* Extracted text *
● ● ● ● ●

Traffic related bug is most hard to reproduce.
Yes, maybe for your wireless clients dtaht/sch_cake is better.

So what you mean half-duplex IMQ? May be you start to show your scripts?

litinoveweedle · Answer 14 · Wed Mar 01 2017 18:34:47 GMT+0800 (China Standard Time)

I am afraid, that everything relevant was already posted in the original bug report - same as for hardware. I am not using script but more dynamic tc commands generation based on provided data files. But I would say that example bellow could help you to understand, what I meant by half-duplex line shaping.

iptables -t mangle -I PREROUTING -i eth0 -j IMQ --todev 0
iptables -t mangle -I POSTROUTING -o eth0 -j IMQ --todev 0

ip link set dev imq0 up
ip link set dev imq0 qlen 100
ip link set dev imq0 mtu 1500

tc qdisc add dev imq0 root handle 1: htb default 20
tc class add dev imq0 parent 1: classid 1:1 htb rate 32mbit ceil 32mbit burst 32k
...
a lot of complicated hash filters and classes stuff here....
...

● ● ● ● ●

* Data rows *

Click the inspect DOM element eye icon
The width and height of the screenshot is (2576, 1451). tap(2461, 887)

● ● ● ● ●

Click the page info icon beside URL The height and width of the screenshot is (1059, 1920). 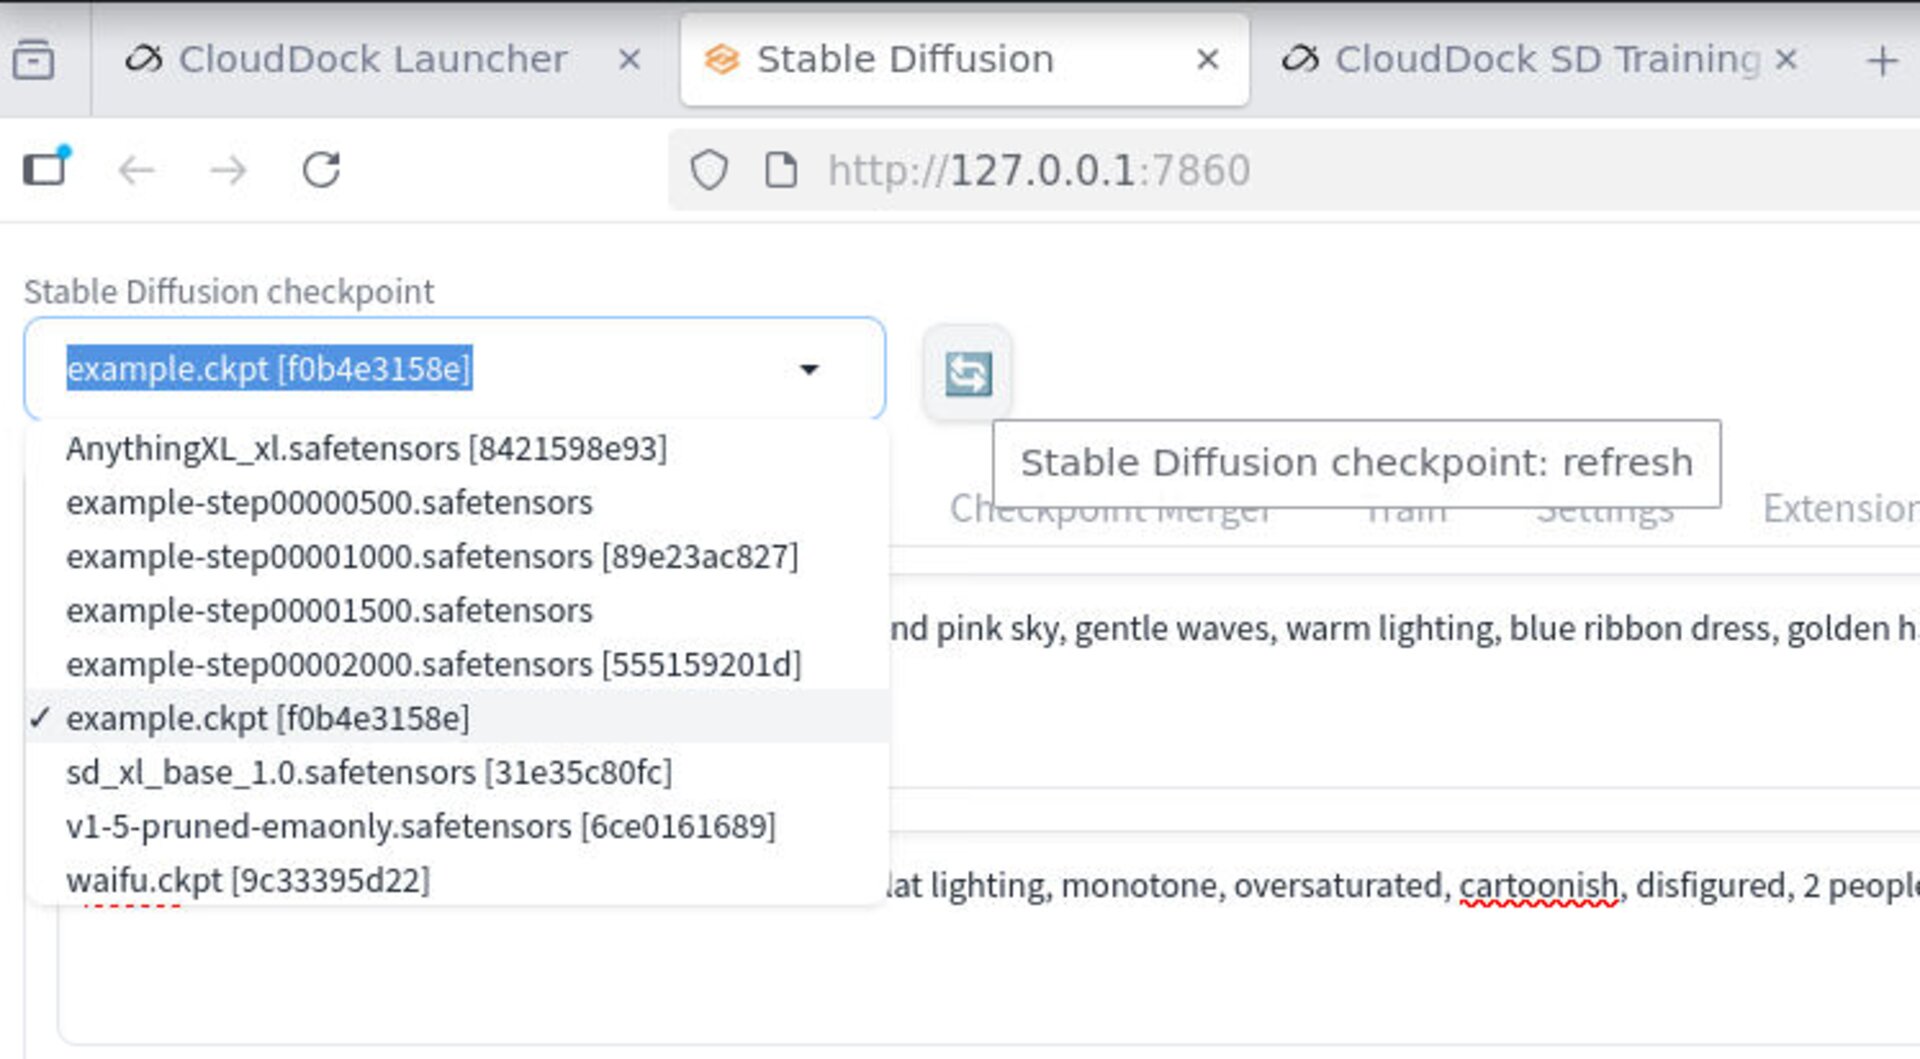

● ● ● ● ●

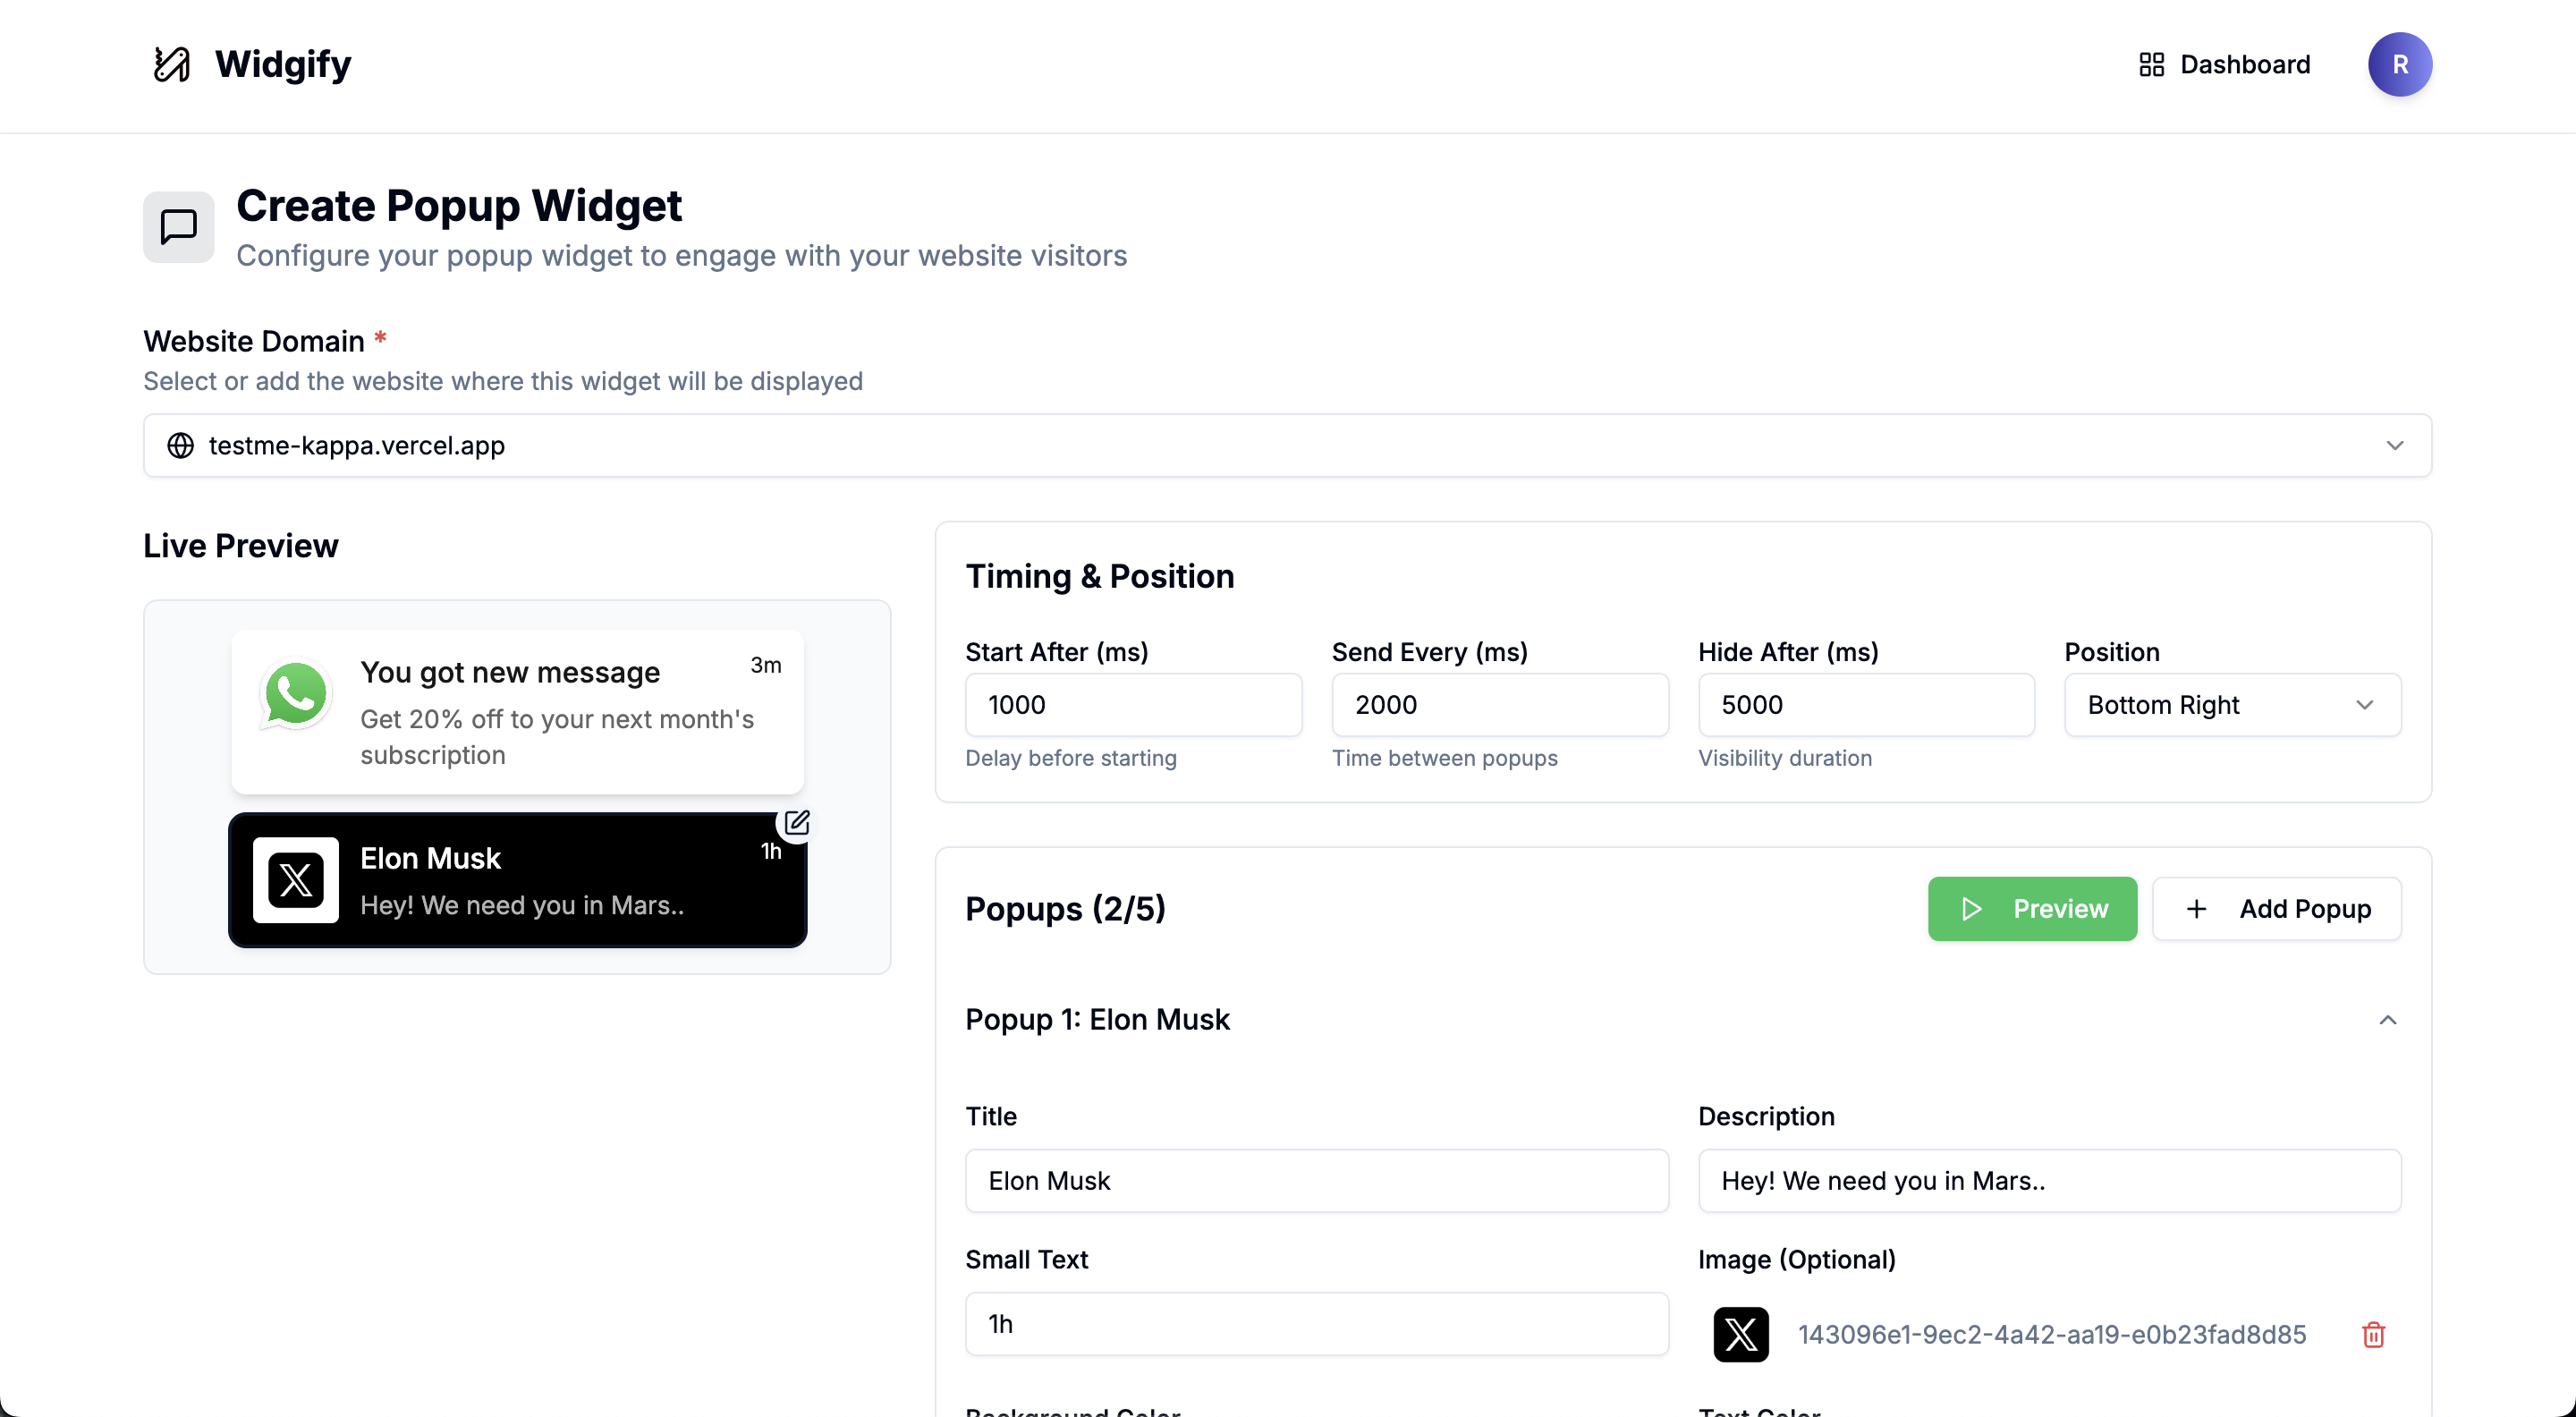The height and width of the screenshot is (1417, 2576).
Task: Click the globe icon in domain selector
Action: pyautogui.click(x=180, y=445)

● ● ● ● ●

* Your instructions *
In the forum thread about traffic shaping, why does the reply not post the scripts that were asked for, and what is the included command example meant to show?

* Answer to this problem *
The reply says everything relevant was already posted in the original bug report, and that no script is used; instead, tc commands are generated dynamically from provided data files. The example is given to help explain what was meant by half-duplex line shaping.